You will see a command to join other nodes to the swarm. Run that command on the other app servers to add them to the swarm.

docker swarm join --token <TOKEN> <MANAGER-PRIVATE-IP-ADDRESS>:2377

Finally, run docker node ls on the manager node to verify that all nodes have joined the swarm.

3. .env Configuration

First, SSH into the manager node and download the deployment files (view on Github).

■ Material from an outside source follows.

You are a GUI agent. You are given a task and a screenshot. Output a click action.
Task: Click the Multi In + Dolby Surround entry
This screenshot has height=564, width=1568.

curl -LO https://github.com/hyvor/relay/releases/latest/download/deploy.tar.gz
tar -xzf deploy.tar.gz
cd deploy/prod

deploy/prod directory contains two files:

.env 			 	# Environment variables
compose.yaml			# Docker Compose file

Edit the .env file to set the following variables:

  • APP_SECRET: A strong random string. You can generate one using the following command:
    openssl rand -base64 32
  • DATABASE_URL: Set this to point to your PostgreSQL server.
  • WEB_URL: The public URL where Hyvor Relay and its API will be accessible. Example: https://relay.yourdomain.com
  • INSTANCE_DOMAIN: The dedicated domain name used for the incoming mail server, EHLO identification, and PTR records. Example: mail.relay.yourdomain.com. Must be different from the Web URL.
  • OIDC_ISSUER_URL, OIDC_CLIENT_ID, OIDC_CLIENT_SECRET: Set these variables based on your OIDC provider configuration.
Important: Do not add quotes around the values in the .env file ( Docker Swarm bug)

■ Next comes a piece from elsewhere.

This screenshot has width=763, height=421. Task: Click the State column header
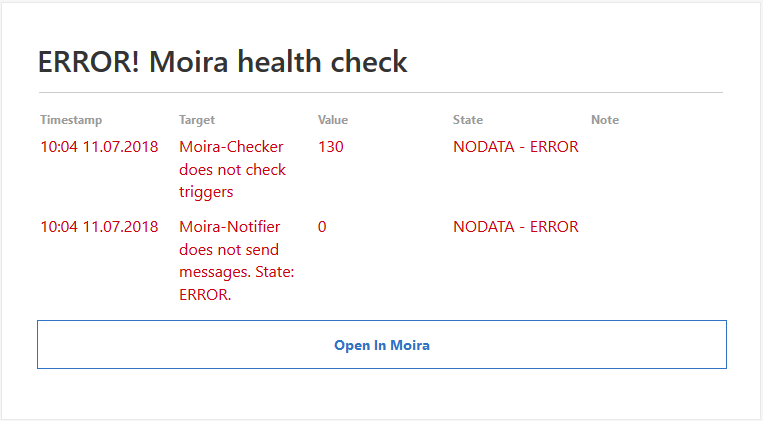tap(468, 120)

Then, run the following command to verify that the configuration is correct:

docker compose run --rm relay bin/console verify

4. Deploy Hyvor Relay

Start the Hyvor Relay service:

docker stack deploy -c compose.yaml relay

To verify that the service is running, use:

docker service ls

Check logs to make sure everything is working correctly:

# on each server
docker ps
docker logs -f <CONTAINER_ID>

You should see the logs indicating that the application has run migrations, configured the server and the IP addresses, and started the application (email workers, webhook workers, etc.).

Setup

Next, head to the Setup page to continue the setup process.

Things to know

App Secret

The APP_SECRET variable is a 32-bytes key used to encrypt sensitive data (e.g., API keys, tokens) in the application. You should not change this value after the initial setup, as it will invalidate existing encrypted data. Key rotation is not supported yet, but planned.

Host Network

The application uses the host network mode to bind to the server's IP addresses directly. This allows Hyvor Relay to control the IP addresses used for sending emails. Other network modes (e.g., bridge, overlay) are not supported.